Aim of the task:
Please return every record exactly as written, leaving out the pictures.

Task data:

-- Opening Marker --

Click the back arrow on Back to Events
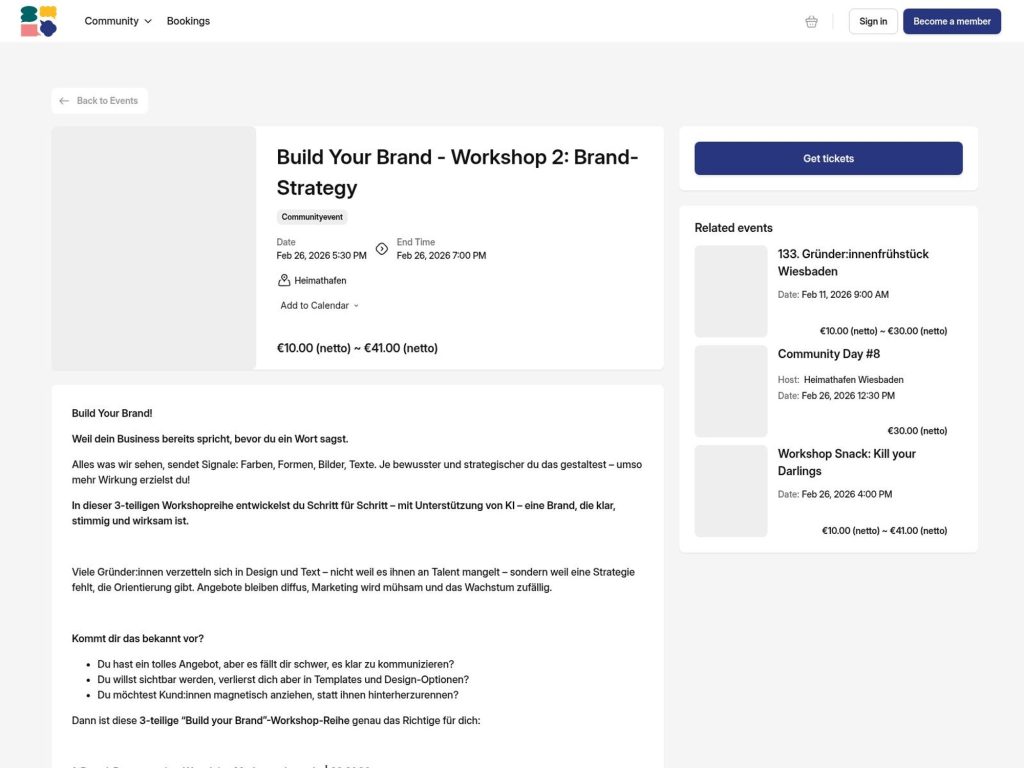The height and width of the screenshot is (768, 1024). (63, 100)
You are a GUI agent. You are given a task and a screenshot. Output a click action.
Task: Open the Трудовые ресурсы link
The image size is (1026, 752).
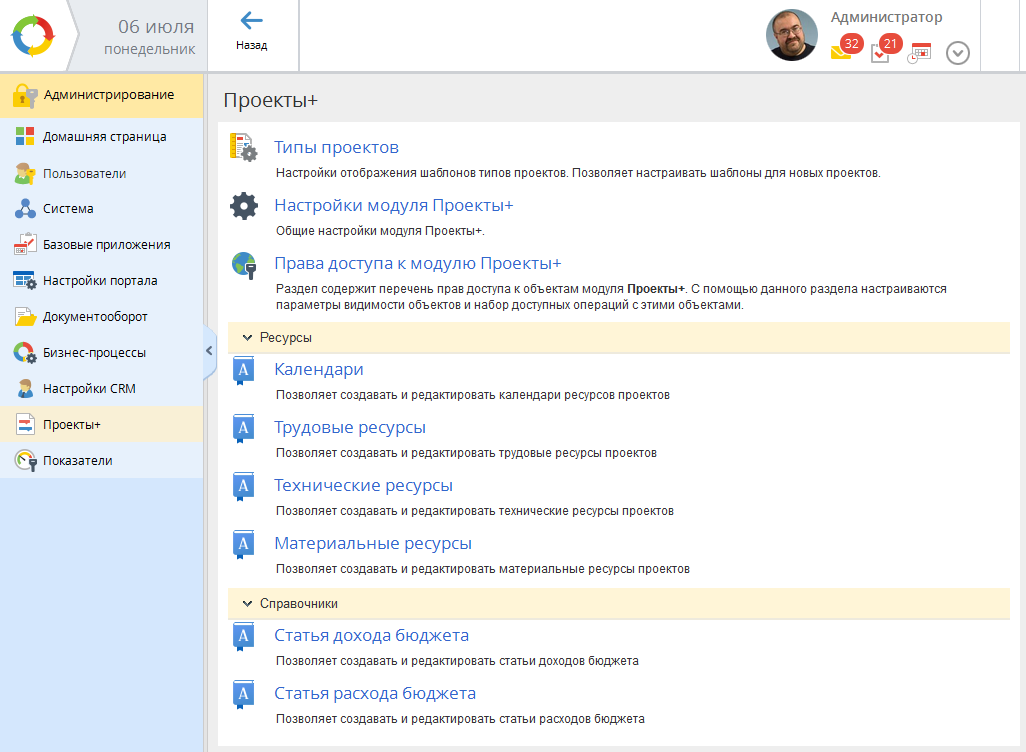click(350, 428)
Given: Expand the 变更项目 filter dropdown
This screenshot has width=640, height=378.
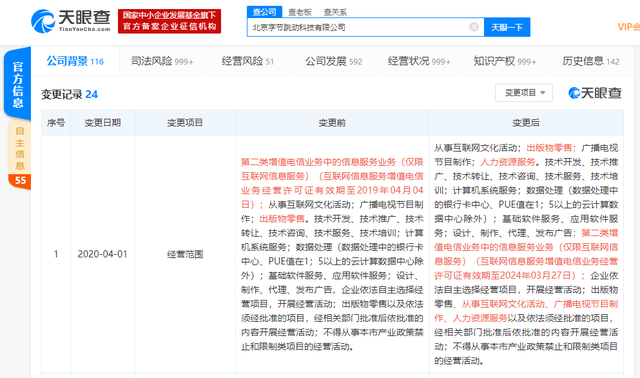Looking at the screenshot, I should click(524, 93).
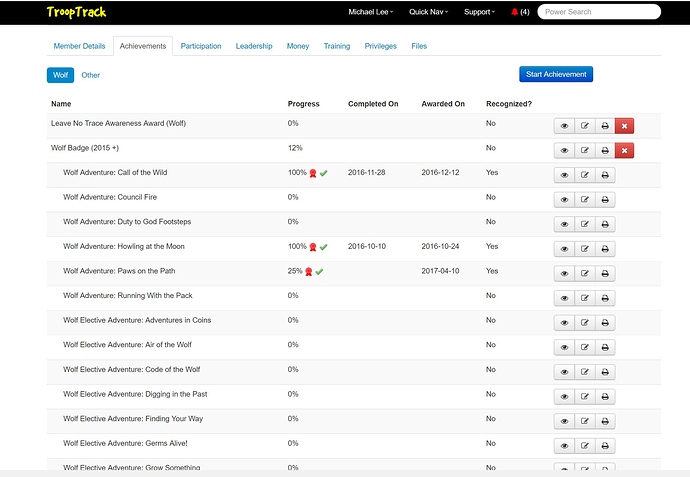This screenshot has width=690, height=477.
Task: Open the notifications bell icon
Action: (x=514, y=12)
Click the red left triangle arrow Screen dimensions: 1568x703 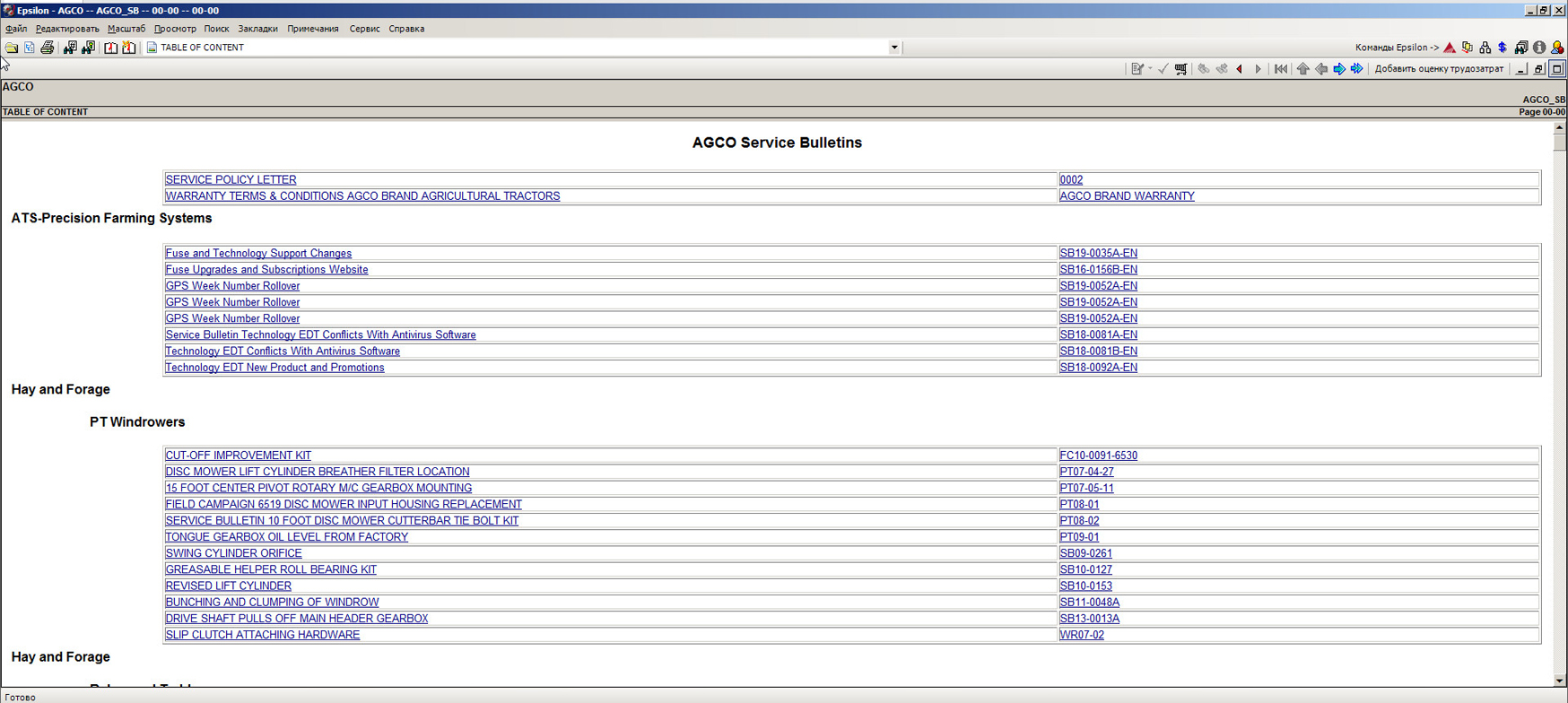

-- Closing Marker --

Written reply:
Click the back arrow on Back to Events
The height and width of the screenshot is (768, 1024). (63, 100)
You are a GUI agent. You are given a task and a screenshot. Output a click action.
Task: Open the Трудовые ресурсы link
The image size is (1026, 752).
click(350, 428)
Given: Expand the 变更项目 filter dropdown
This screenshot has width=640, height=378.
Looking at the screenshot, I should click(524, 93).
This screenshot has width=690, height=477.
Task: Open the notifications bell icon
Action: (x=514, y=12)
Click the red left triangle arrow Screen dimensions: 1568x703 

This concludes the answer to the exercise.